Chan, LH dkk. (2015) 'Pergantian antara manajemen laba berbasis akrual dan berbasis akrual setelah
pengadopsian sukarela atas ketentuan kompensasi clawback', Tinjauan Akuntansi, Vol. 90, No.1,
hlm.147–174.
Chen, C., Huang, S. dan Fan, H. (2012) 'Asosiasi pelengkap antara kegiatan nyata dan berbasis akrual',
Jurnal Reformasi Kebijakan Ekonomi, Vol. 15, No.2, hlm.93–108.
Cohen, D. dan Zarowin, P. (2008) 'aktivitas manajemen laba berbasis akrual dan riil di sekitar penawaran
ekuitas berpengalaman', Jurnal Akuntansi dan Ekonomi, Vol. 50, No. 1, hlm.2–19.
Cohen, DA, Dey, A. dan Lys, TZ (2008) 'Manajemen dalam periode sebelum dan sesudah Sarbanes-
Oxley', Tinjauan Akuntansi, Vol. 83, No.3, hlm.757–787.
Dechow, P., Ge, W. dan Schrand, C. (2010) 'Memahami kualitas laba: tinjauan proksi, penentu dan
konsekuensinya', Jurnal Akuntansi dan Ekonomi, Vol. 50, No. 2–3, hlm.344–401, Elsevier.

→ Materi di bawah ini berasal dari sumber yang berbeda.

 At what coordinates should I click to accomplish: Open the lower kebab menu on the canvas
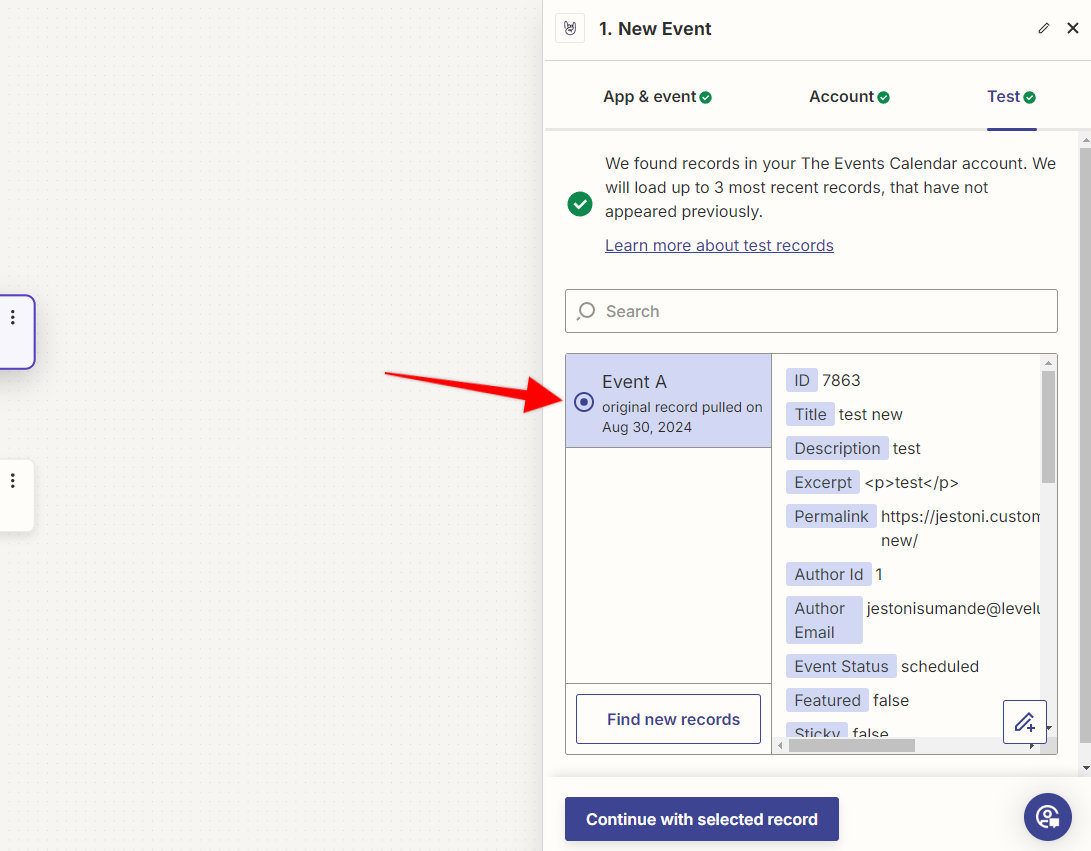pyautogui.click(x=13, y=481)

Dechow, PM, Sloan, RG dan Sweeney, AP (1995) 'Mendeteksi manajemen laba', The
Tinjauan Akuntansi, Vol. 70, No.2, hlm.193–225.
Ding, Y., Jeanjean, T. dan Stolowy, H. (2005) 'Mengapa GAAP nasional berbeda dari IAS? Peran
budaya ', International Journal of Accounting, Vol. 40, No.4, hlm.325–350.

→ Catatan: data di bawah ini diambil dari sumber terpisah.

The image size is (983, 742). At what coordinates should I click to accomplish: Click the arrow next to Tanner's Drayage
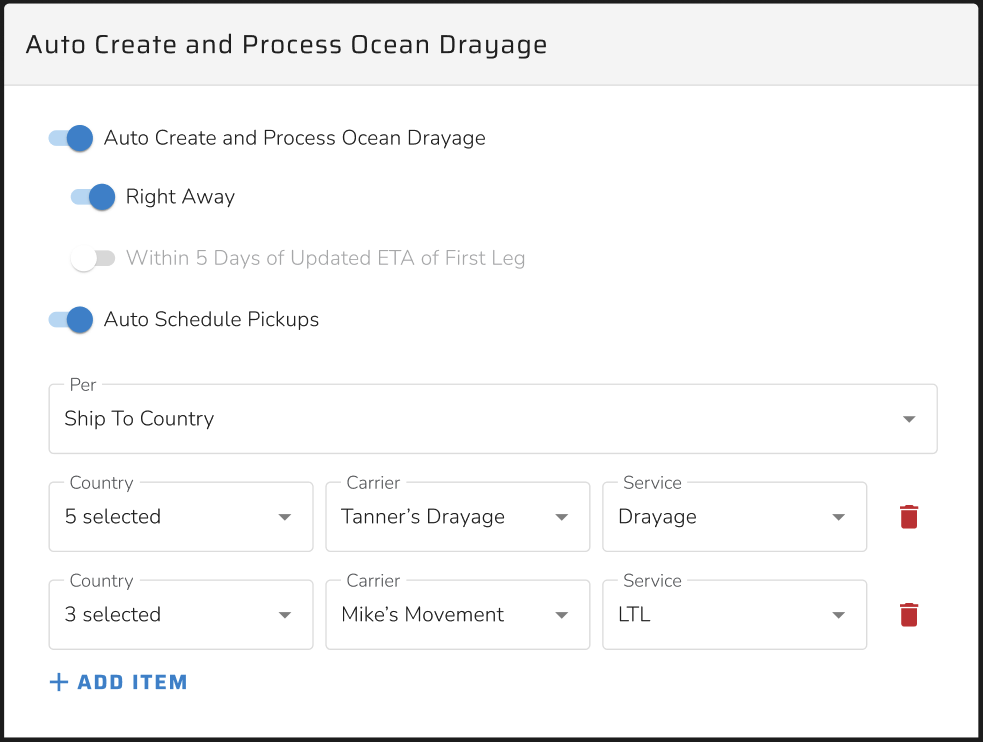pos(561,517)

Doupnik, TS (2008) 'Pengaruh budaya pada manajemen laba: catatan', Abacus, Vol. 44, No.3, hlm.317–
340.
Graham, JR, Harvey, CR dan Rajgopal, S. (2005) 'Implikasi ekonomi dari pelaporan keuangan
perusahaan', Jurnal Akuntansi dan Ekonomi, Vol. 40, hlm.3–73.
Machine Translated by Google
Guan, L. dan Pourjalali, H. (2010) 'Pengaruh lingkungan budaya dan regulasi akuntansi terhadap manajemen
laba: analisis beberapa tahun negara', Jurnal Akuntansi & Ekonomi Asia-Pasifik, Vol. 17, hlm.99–127.

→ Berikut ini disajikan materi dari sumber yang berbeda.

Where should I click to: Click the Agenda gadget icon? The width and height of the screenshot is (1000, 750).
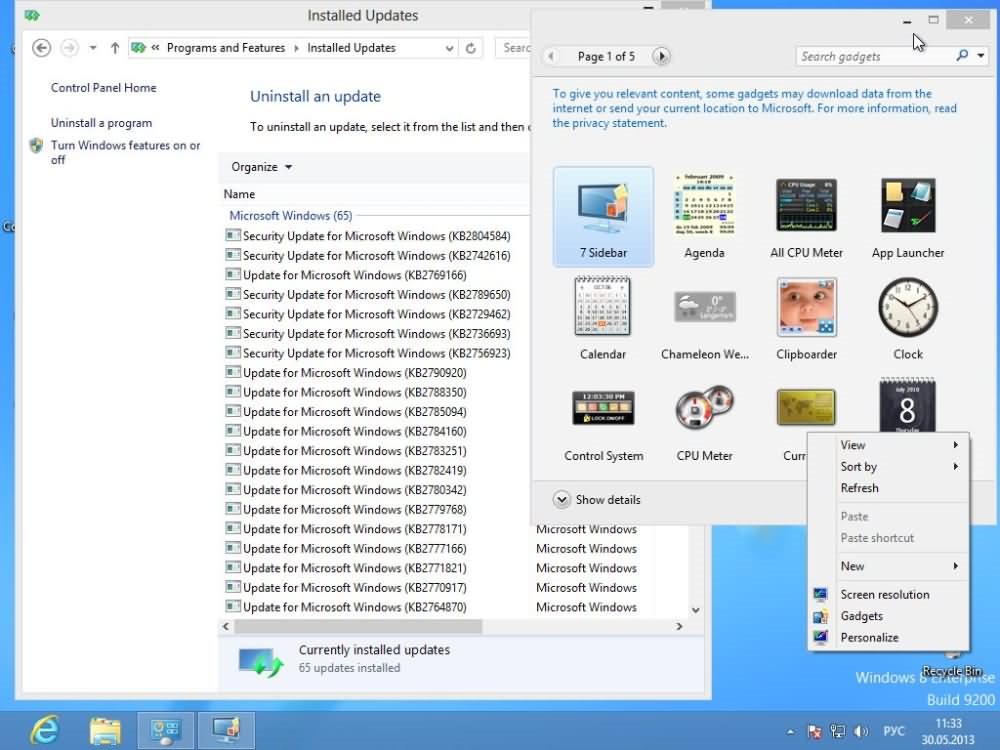(704, 205)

Han, S. et al. (2008) 'Sebuah studi lintas negara tentang pengaruh budaya nasional terhadap manajemen
laba', Jurnal Studi Bisnis Internasional, Vol. 41, No. 1, hal.123–141, Palgrave Macmillan.
Hofstede, G. (1980) Konsekuensi Budaya: Perbedaan Internasional dalam Nilai Terkait Pekerjaan, Beverly
Hills, Sage, CA.
Hosseini, M. et al. (2016) 'Sebuah studi tentang hubungan antara insentif manajemen laba dan koefisien
respon laba', Procedia Economics and Finance, Vol. 36, No. 16, hal.232–243, Elsevier BV
La Porta, R. dkk. (2000) 'Perlindungan investor dan tata kelola perusahaan', Journal of Financial Economics,
Vol. 58, No. 1–2, hlm.3–27.
Leuz, C., Nanda, D. dan Wysocki, PD (2003) 'Manajemen laba dan perlindungan investor: perbandingan
internasional', Jurnal Ekonomi Keuangan, Vol. 69, No.3, hlm.505–527.
Lo, K. (2008) 'Manajemen laba dan kualitas laba', Jurnal Akuntansi dan Ekonomi,
Vol. 45, No. 2–3, hlm.350–357.
Matsuura, S. (2008) 'Pada hubungan antara manajemen laba riil dan manajemen laba akuntansi: perspektif
perataan laba', Journal of International Business Research, Vol. 7, No.3, hlm.63–78.